Write out every record below exactly as given. Leave the pictures out.

----- Data listing

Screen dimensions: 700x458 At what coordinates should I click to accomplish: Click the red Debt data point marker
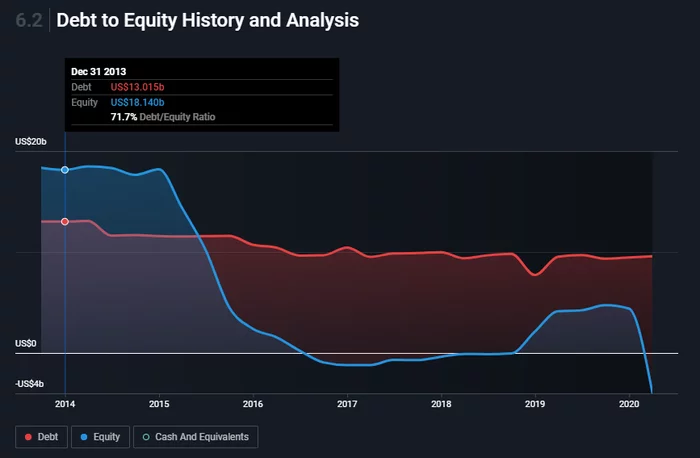(65, 221)
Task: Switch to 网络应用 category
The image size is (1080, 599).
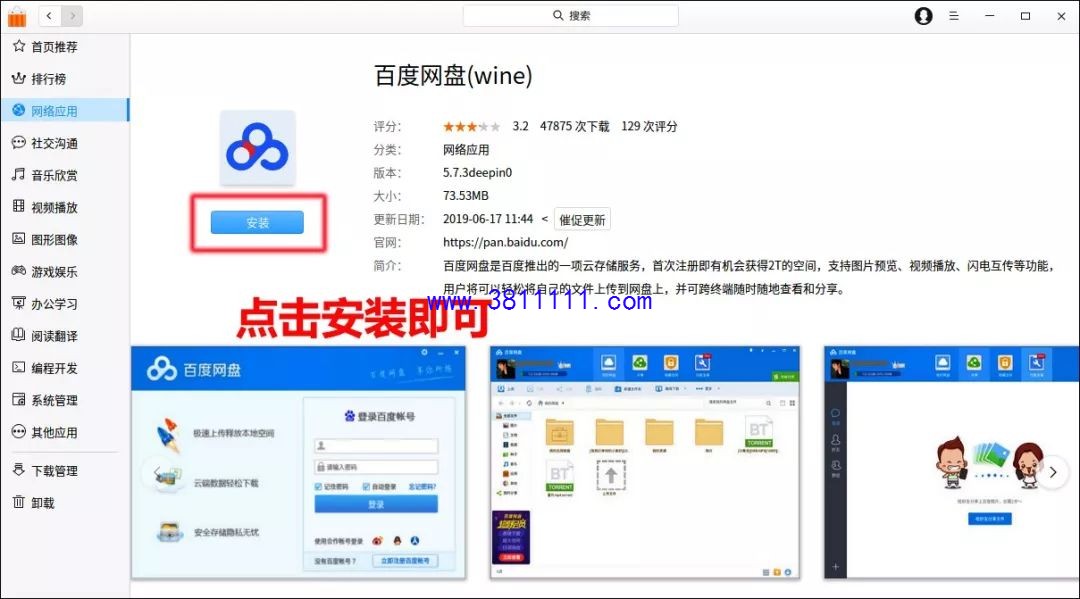Action: pos(65,110)
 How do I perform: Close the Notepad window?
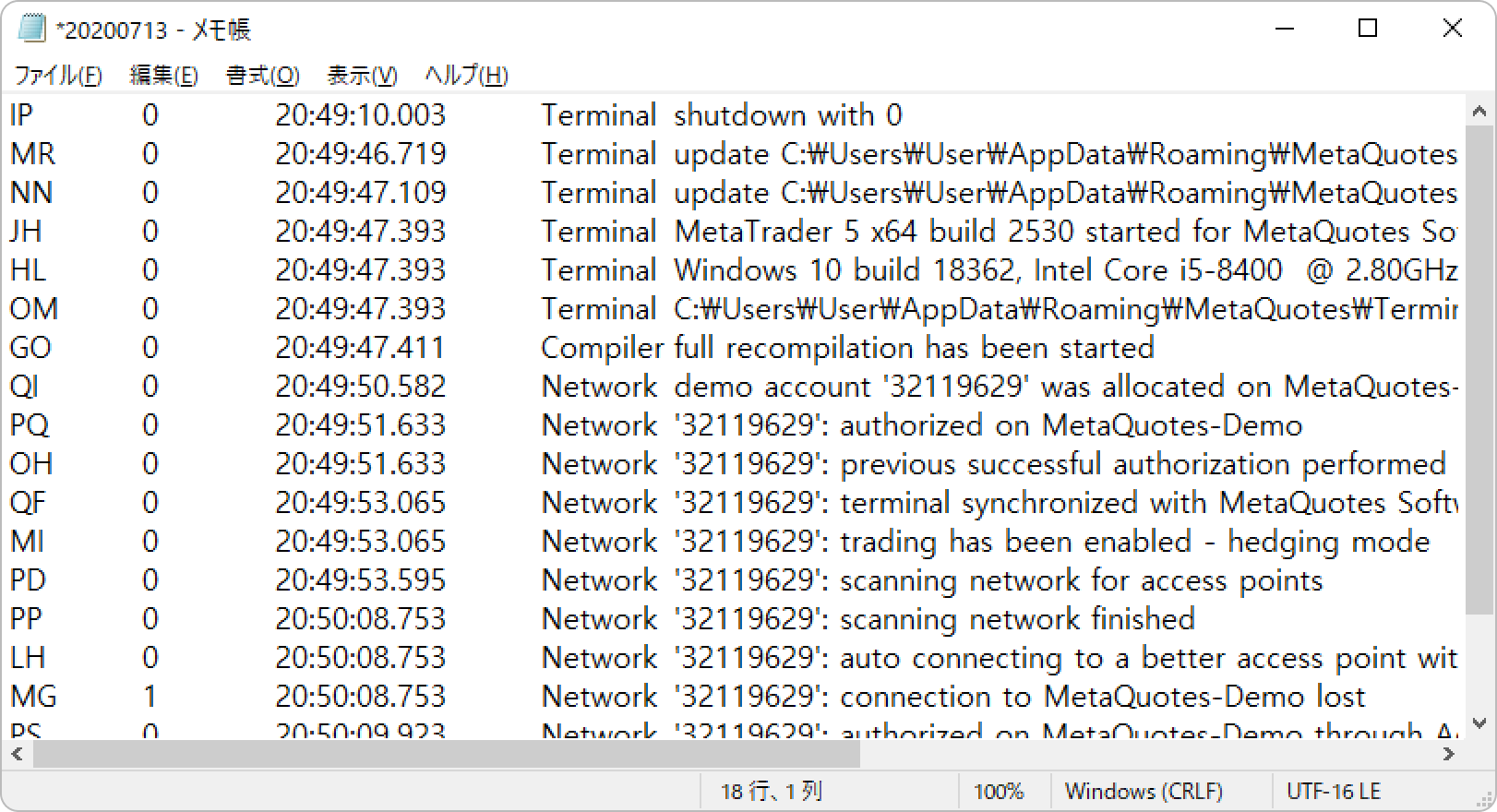[1452, 29]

----------

## Result
Screen dimensions: 700x458 At what coordinates should I click to accomplish: Click the red Debt data point marker
(65, 221)
Task: Switch to 网络应用 category
The image size is (1080, 599).
Action: pos(65,110)
 How do I perform: Close the Notepad window?
[1452, 29]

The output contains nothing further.